Certain Underwriters at Lloyds of London,

Aetna Casualty & Surety, et al.,

The Home Insurance Company,

Landmark Insurance Company, et al.,

Unigard Security Insurance Company,

Filed March 25, 1997
Affirmed as modified.
Parker, Judge

Hennepin County District Court
File No. 9518202

Terrence E. Bishop, Larkin, Hoffman, Daly & Lindgren, Ltd., 1500 Norwest Financial Center, 7900 Xerxes Avenue South, Bloomington, MN 55431-1194 (for appellants)

James B. Lee, Francis M. Wikstron, Hal J. Pos, Parsons, Behle & Latimer, 201 South Main Street, Suite 1800, Salt Lake City, UT 84145-0898 (for appellants)

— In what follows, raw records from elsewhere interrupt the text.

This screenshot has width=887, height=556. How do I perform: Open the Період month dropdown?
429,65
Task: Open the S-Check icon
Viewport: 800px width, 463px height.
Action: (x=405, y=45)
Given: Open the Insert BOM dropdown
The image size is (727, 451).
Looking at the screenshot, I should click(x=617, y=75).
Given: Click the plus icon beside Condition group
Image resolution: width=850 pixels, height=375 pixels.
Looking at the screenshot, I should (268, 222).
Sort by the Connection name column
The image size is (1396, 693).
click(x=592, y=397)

Lynn Cardey-Yates, Kennecott Corporation, 10 East South Temple, Salt Lake City, UT 84147 (for appellants)

John F. Angell, Stich & Angell, The Crossings, Suite 120, 250 South Second Street, Minneapolis, MN 55402 (for respondent Liberty Mutual Insurance Company)

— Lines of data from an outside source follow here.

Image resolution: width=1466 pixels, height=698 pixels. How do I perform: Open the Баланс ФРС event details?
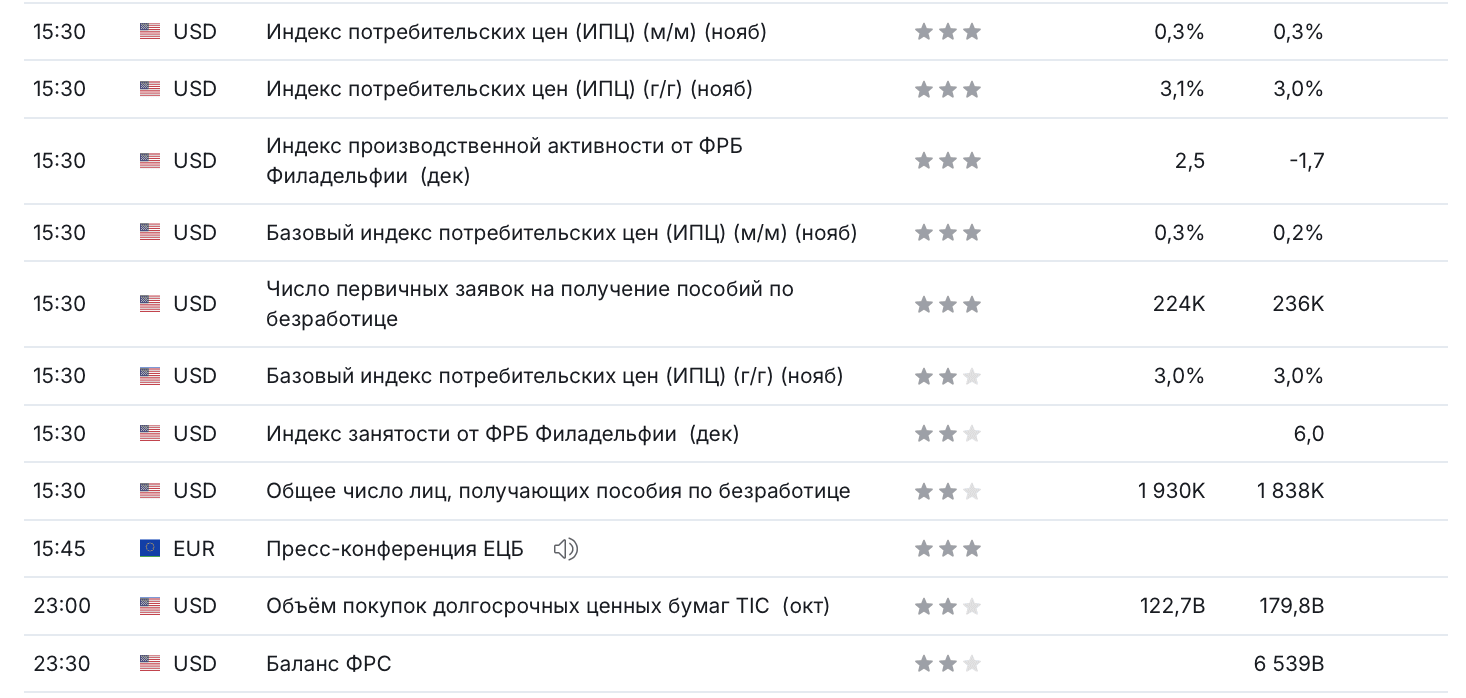pos(328,663)
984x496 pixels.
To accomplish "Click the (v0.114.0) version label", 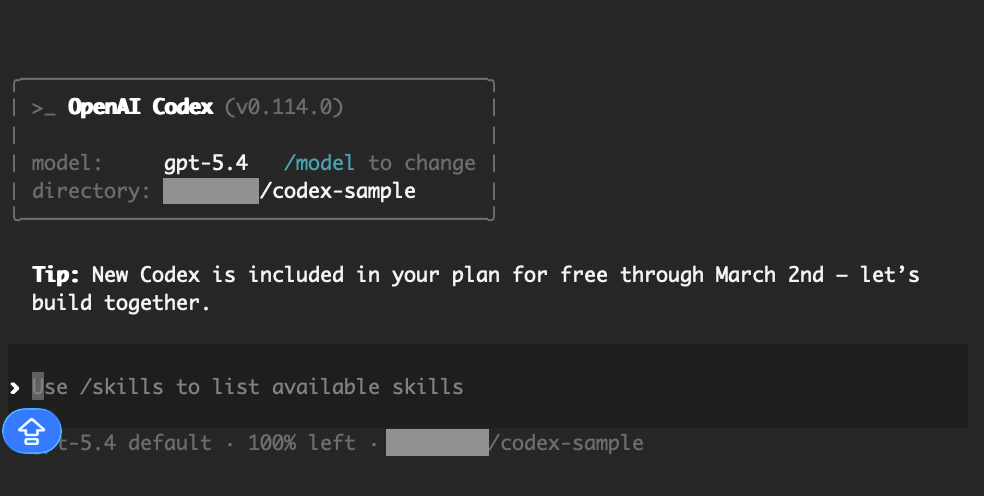I will [284, 107].
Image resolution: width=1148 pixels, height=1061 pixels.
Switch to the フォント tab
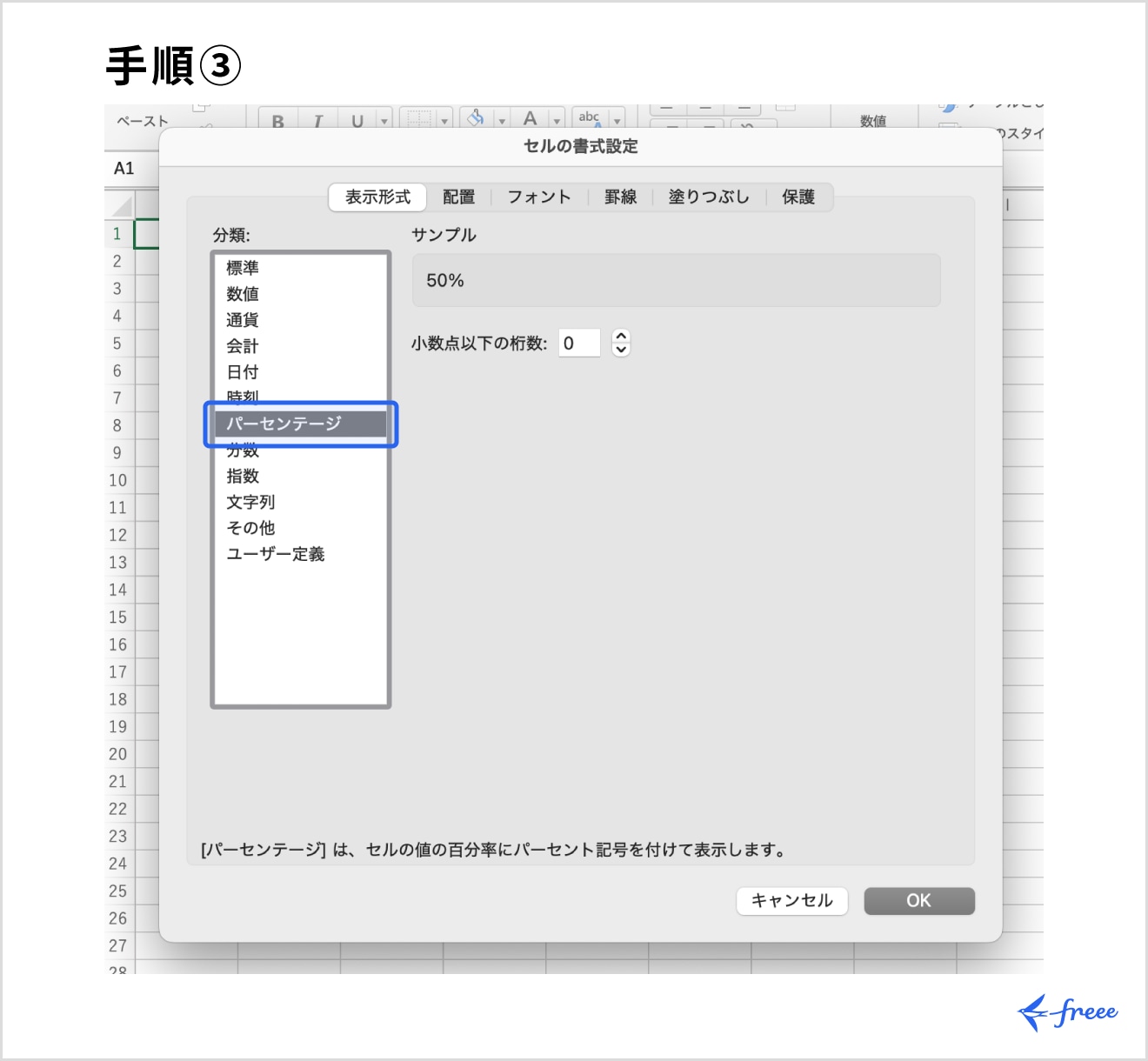(x=538, y=197)
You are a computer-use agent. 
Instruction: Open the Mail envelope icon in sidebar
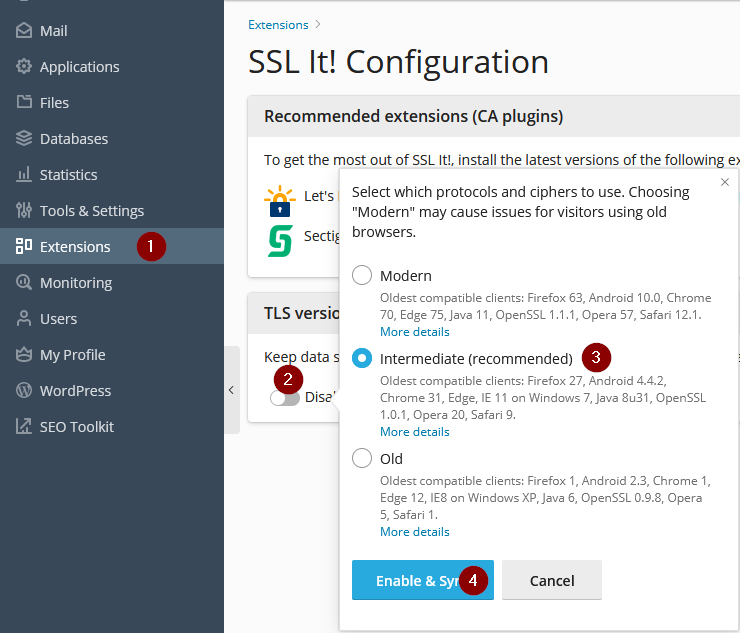(x=24, y=31)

Lee H. Glickenshaus, Michael J. Gill, Mintz, Levin, Cohn, Ferris, Glovsky & Popeo, P.C., One Financial Center, Boston, MA 02111 (for respondent Liberty Mutual Ins. Co.)

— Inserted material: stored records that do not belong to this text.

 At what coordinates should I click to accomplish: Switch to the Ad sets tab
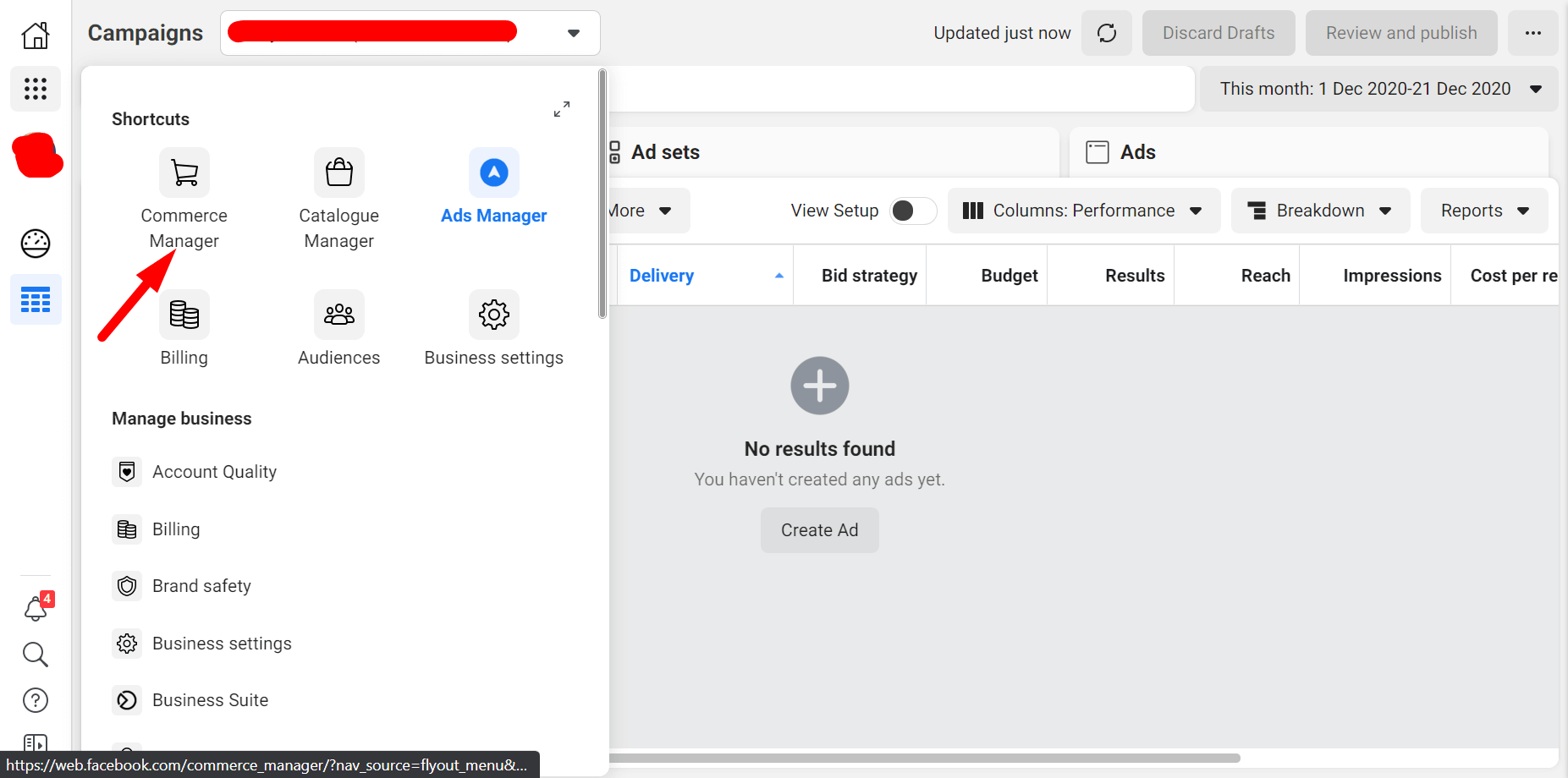[x=665, y=152]
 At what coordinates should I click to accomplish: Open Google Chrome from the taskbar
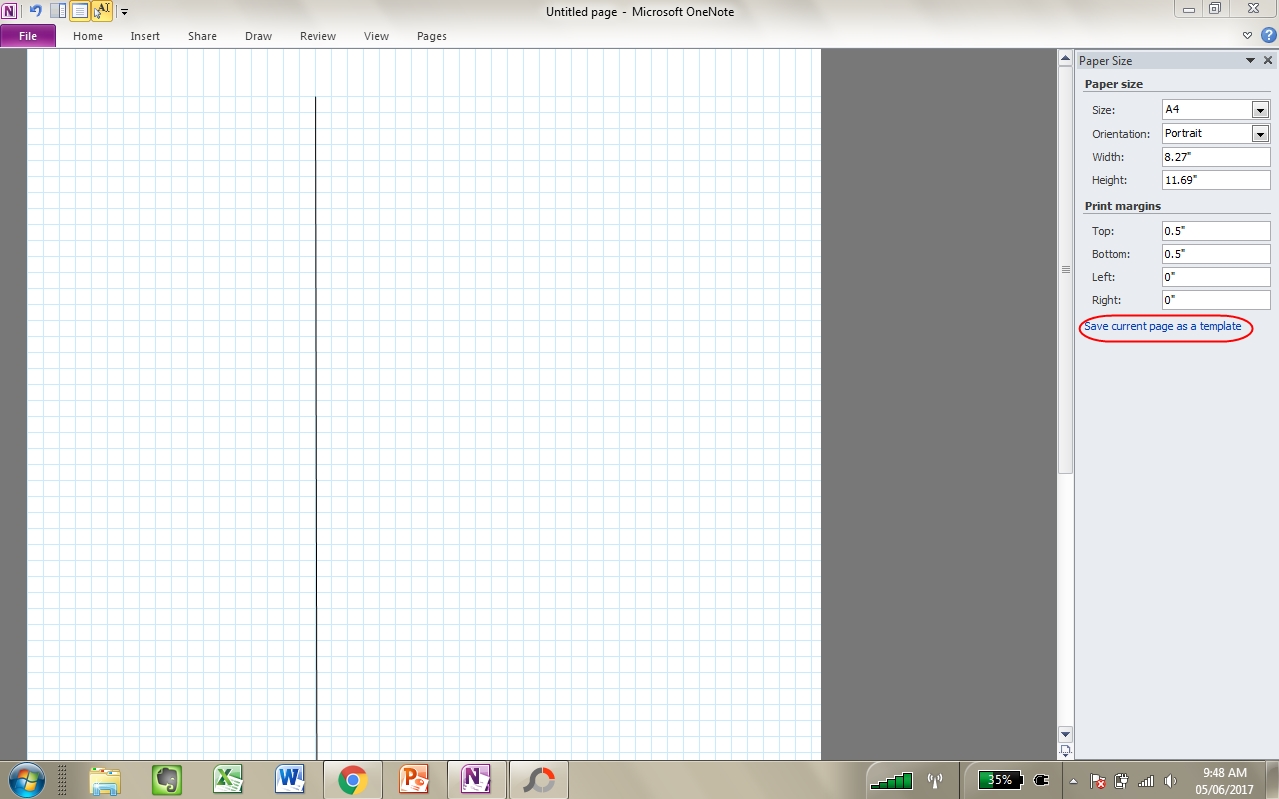352,779
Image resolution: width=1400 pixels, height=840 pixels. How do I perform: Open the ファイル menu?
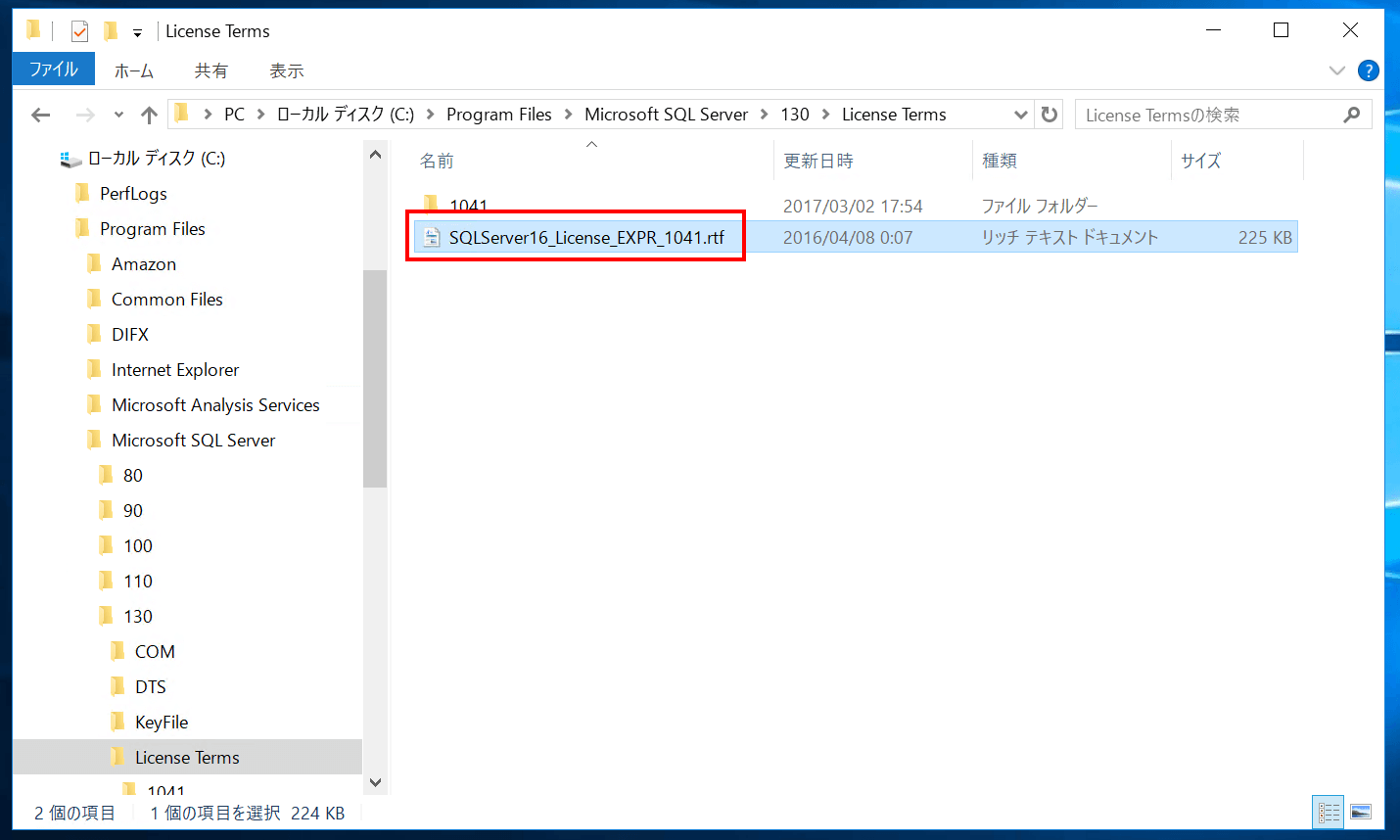(53, 70)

Paul G. Neimann, Moss & Barnett, 4800 Norwest Center, 90 South Seventh Street, Minneapolis, MN 55402-4129 (for respondent Insurance Company of North America)

Michael J. Baughman, Cohn & Russell, 35 West Wacker Drive, Suite 3630, Chicago, IL 60601 (for respondent Insurance Company of North America)

Neal M. Glazer, Frances Buckley, D'Amato & Lynch, 70 Pine Street, New York, New York 10270 (for respondent Lloyd's of London)

Charles E. Spevacek, Meagher & Geer, P.L.L.P., 4200 Multifoods Tower, 33 South Sixth Street, Minneapolis, MN 55402 (for respondent Lloyd's of London)

Mark D. Cahill, Choate, Hall & Stewart, Exchange Place, 53 State Street, Boston, MA 02109-2891 (for respondent Aetna Casualty & Surety, et al.)

Ted E. Sullivan, Lind, Jensen & Sullivan, 150 South Fifth Street, Suite 1700, Minneapolis, MN 55402 (for respondent Aetna Casualty & Surety, et al.)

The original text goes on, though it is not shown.